Emeklemenin akabinde tutunarak ayağa kalkmaya başladı ki bu düzeltilmiş 10 ay civarıydı. Bu noktaya kadar her şey yolunda gidiyor gibi gözüküyordu ancak asıl sorunumuz olan ayaklardaki ve kısmen bacaklardaki spastisite kendini göstermeye başladı. Ayağa kalktığı vakit tutunarak durabiliyor ve gövde kontrolünü gayet iyi sağlayabiliyordu fakat ayaklardaki parmak ucu eğilimi artık net bir şekilde fark ediliyordu. Bunun için yaptığımız çalışmalar bir noktaya kadar bizi götürebildi. Bunu engellemek amacıyla 1 yaş civarı ilk atellerimizi yaptırdık. Atel kullanmasındaki öncelikli hedefimiz parmak ucu basmasını engellemek ve bundan doğan ayak şekli deformasyonunu en aza indirebilmekti. Her ne kadar atelle bastırmaya çalışsak da yalın ayak kalkmasına, ayağın bastığındaki duyusal hissiyatının önemini de göz önünde bulundurarak, müsaade ediyorduk. Ayak şekli gitgide kötüleşmeye başlamıştı ve bu durum oldukça canımızı sıkıyordu.

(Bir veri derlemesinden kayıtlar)
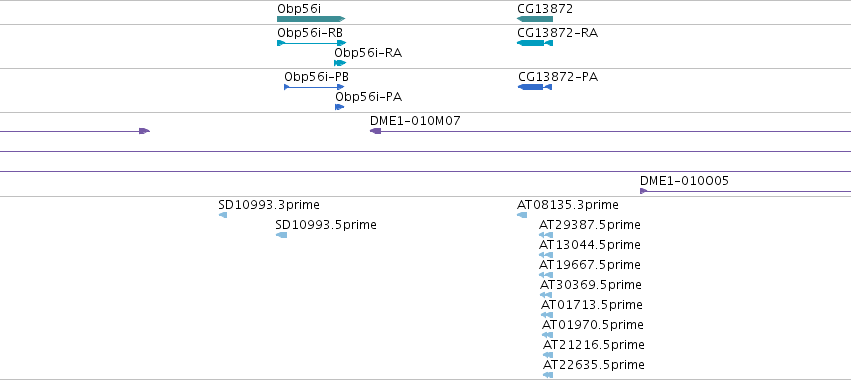The height and width of the screenshot is (380, 851).
Task: Select the Obp56i-PB protein feature
Action: click(314, 87)
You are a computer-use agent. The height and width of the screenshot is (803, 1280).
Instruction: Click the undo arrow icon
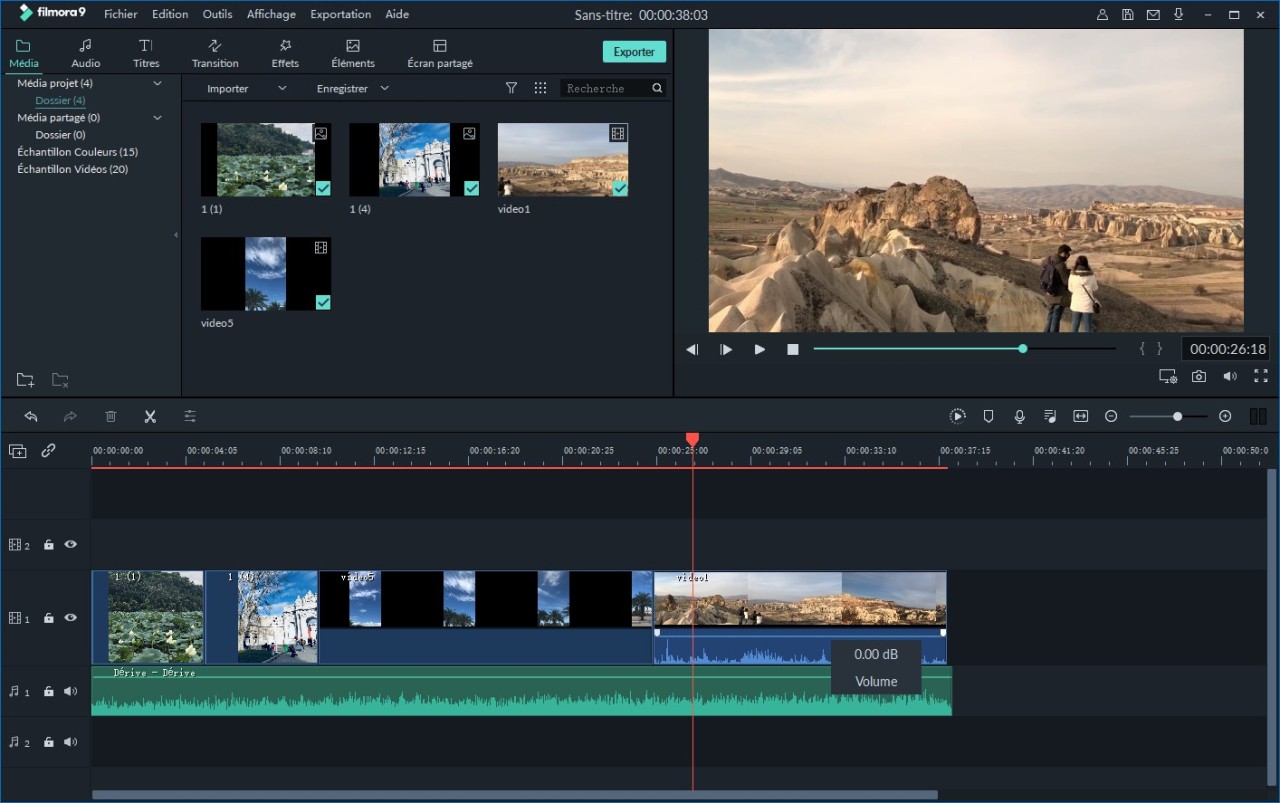point(31,416)
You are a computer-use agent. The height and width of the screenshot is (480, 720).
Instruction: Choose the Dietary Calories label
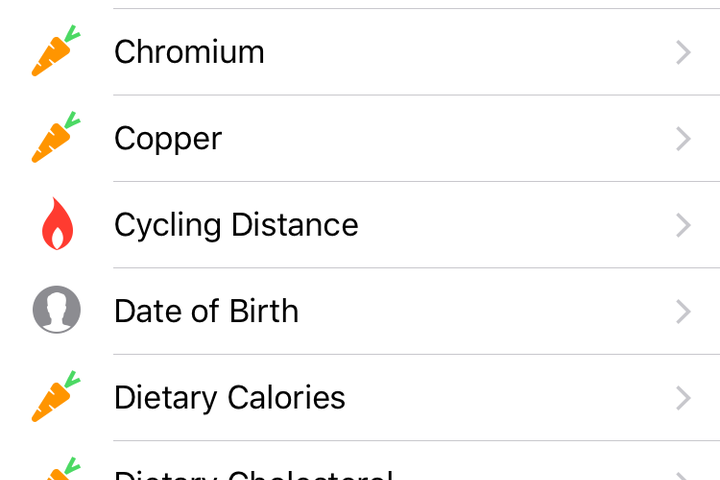[x=230, y=398]
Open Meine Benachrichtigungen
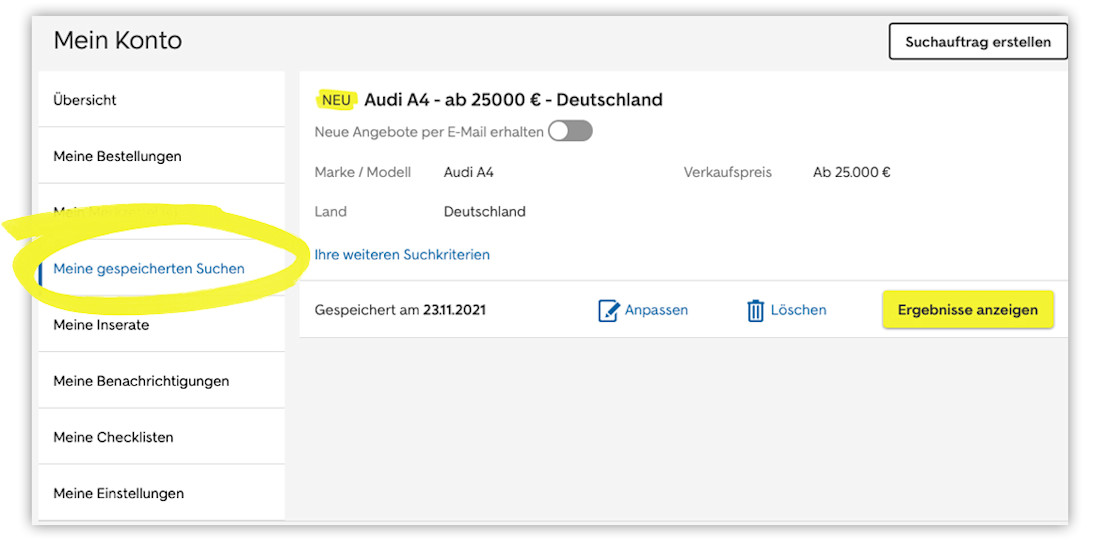This screenshot has width=1100, height=541. click(141, 381)
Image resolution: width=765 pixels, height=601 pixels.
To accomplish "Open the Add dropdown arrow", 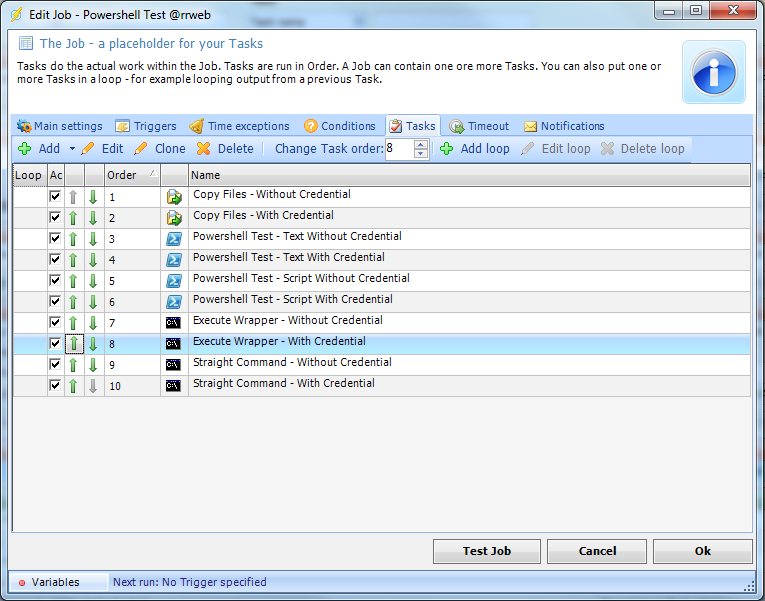I will [x=72, y=149].
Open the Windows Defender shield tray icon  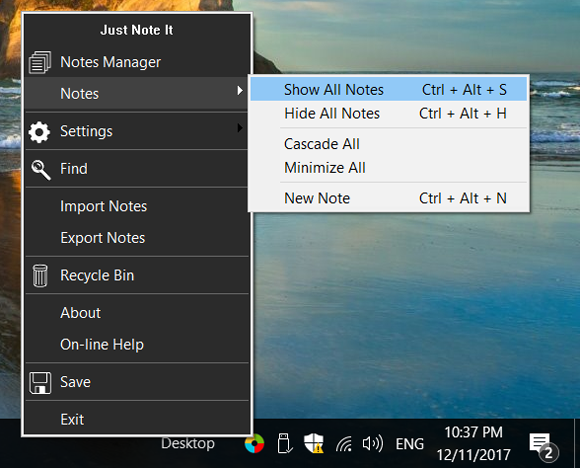(x=314, y=443)
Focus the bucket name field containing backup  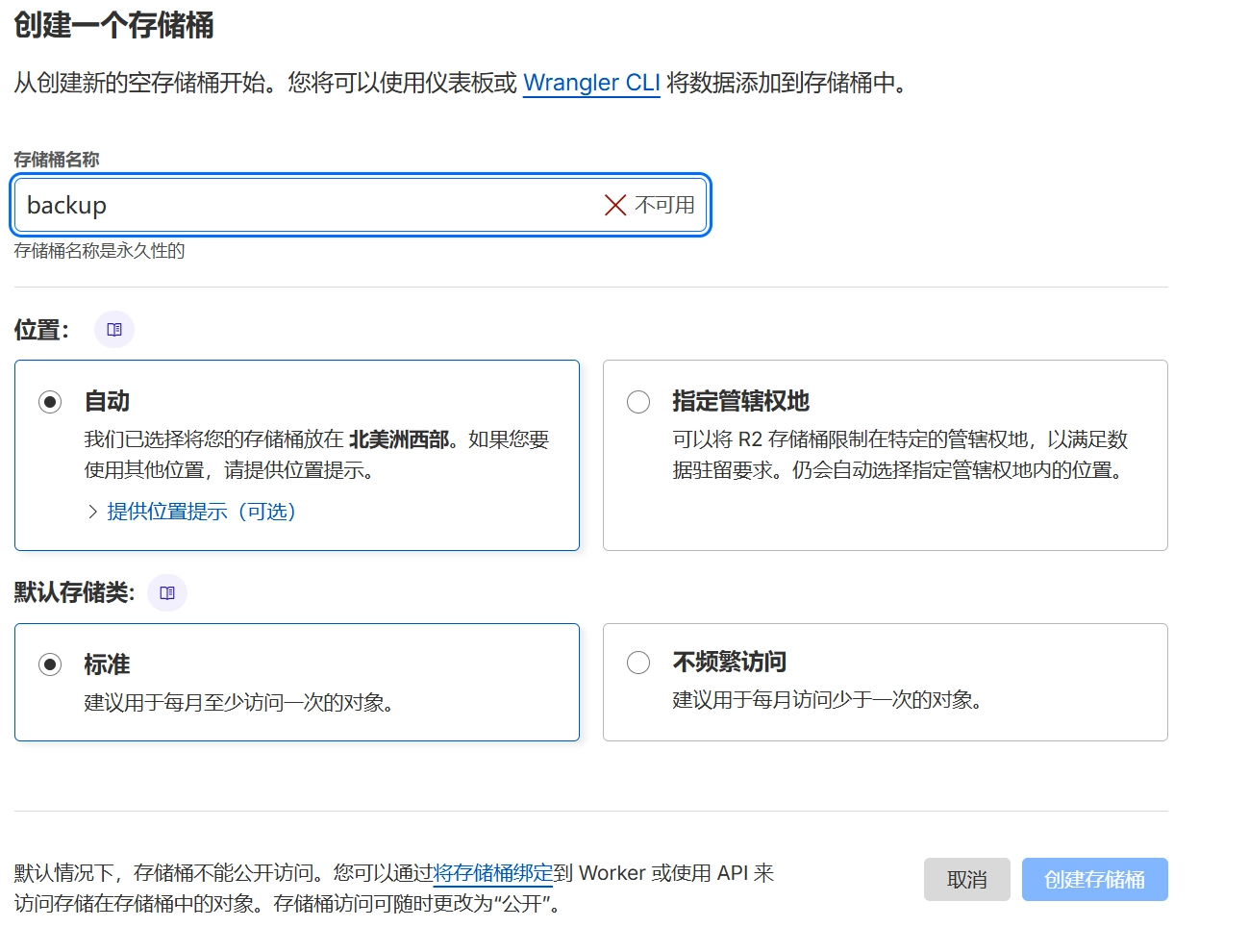point(308,205)
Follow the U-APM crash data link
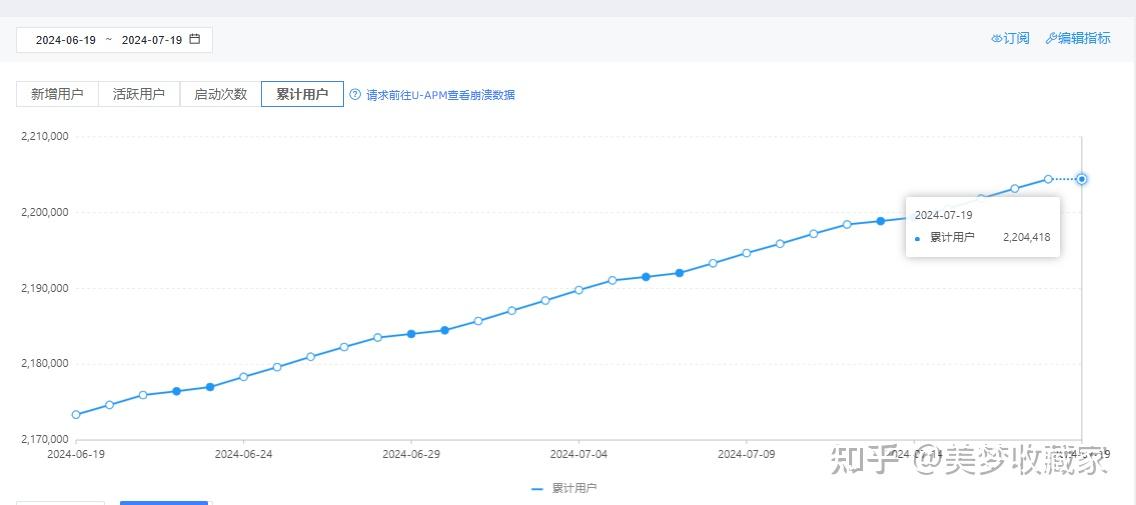The width and height of the screenshot is (1136, 505). pyautogui.click(x=441, y=95)
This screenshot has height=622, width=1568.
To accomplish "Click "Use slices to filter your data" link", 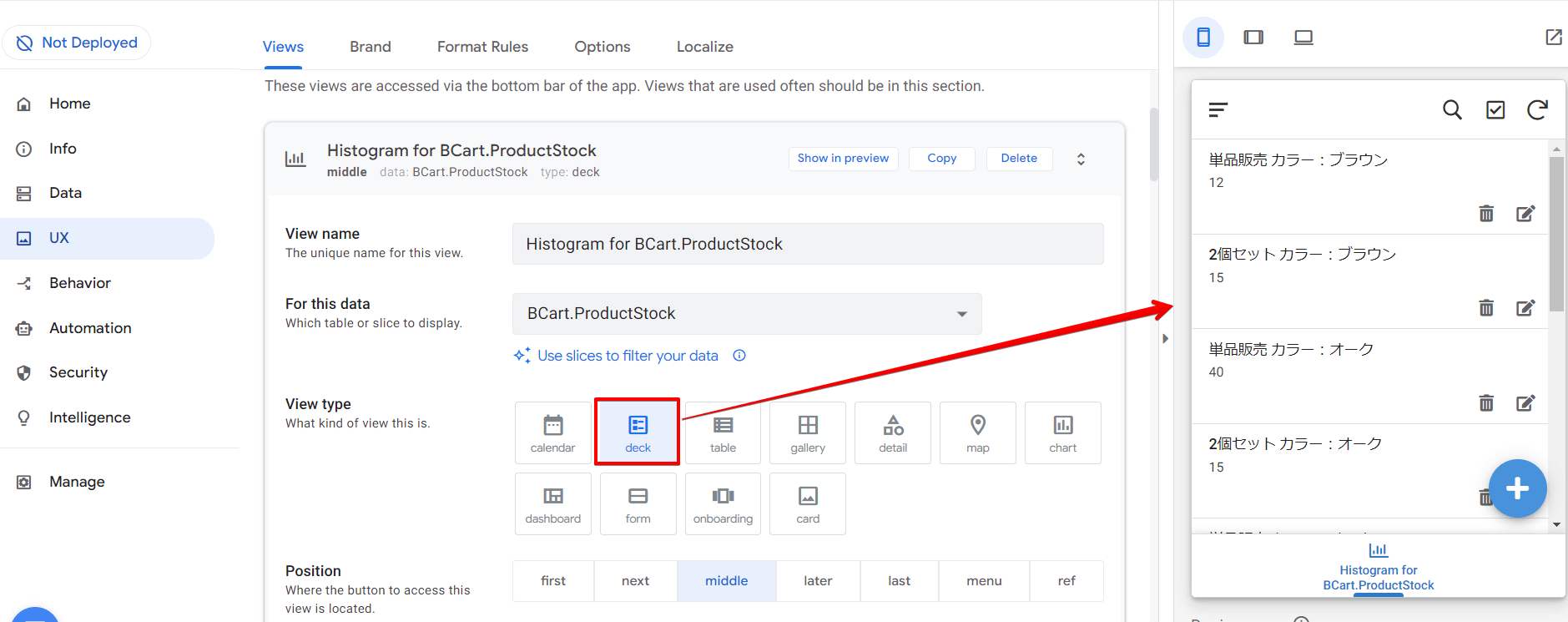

▶ Alıştırma yönergeleri:
1: Aşağıdaki ifadelerin ayak spastisitesi metniyle uyuşup uyuşmadığını belirtin. Her biri için evet ya da hayır deyin ve karar veren sözleri metinden aynen aktarın.
(a) Çocuk tutunarak ayağa kalkmaya düzeltilmiş 10 ay civarında başladı.
(b) İlk ateller 2 yaş civarında yaptırıldı.
(c) Ayak şekli zamanla kötüleşti.
2: Ayak spastisitesi metnini son cümlesinden sonra kaldığı yerden sürdürün.

▶ Cevap listesi:
1:
(a) Evet: "Emeklemenin akabinde tutunarak ayağa kalkmaya başladı ki bu düzeltilmiş 10 ay civarıydı."
(b) Hayır: "Bunu engellemek amacıyla 1 yaş civarı ilk atellerimizi yaptırdık."
(c) Evet: "Ayak şekli gitgide kötüleşmeye başlamıştı"

2:
Kasılma ve parmak ucu basma birbirini tetikleyen iki faktördü; kasılma arttıkça parmak ucu basıyor, parmak ucu bastıkça da kasılma artıyordu. Spastisiteyi tetikleyen durumlardan birisi de bildiğiniz üzere boy uzaması. Sarp'ın boyu hızla uzuyor, bu da bizi spastisite ile verdiğimiz mücadelede güç duruma sokuyordu. Bizi anne baba olarak çoğu zaman çaresiz bırakan bir durumla karşı karşıyaydık. Artık Sarp'ın yüreyeceği kesindi ama nasıl bir yürüme patterni olacağını kimse bilemiyordu.

19 Haziran 2016 Pazar

Sarp'ın Fizik Tedavi Günleri - 4

Şimdiye kadar geçen süre bizim için aslında Fizik Tedaviye Giriş dersi niteliğindeymiş, bunu 6. ay itibariyle anladık. Artık Sarp'ı, Özcan Bey tarafından geliştirilmiş, uzay terapisini andıran Kfed isimli düzenekte çalıştırmaya başlamıştık.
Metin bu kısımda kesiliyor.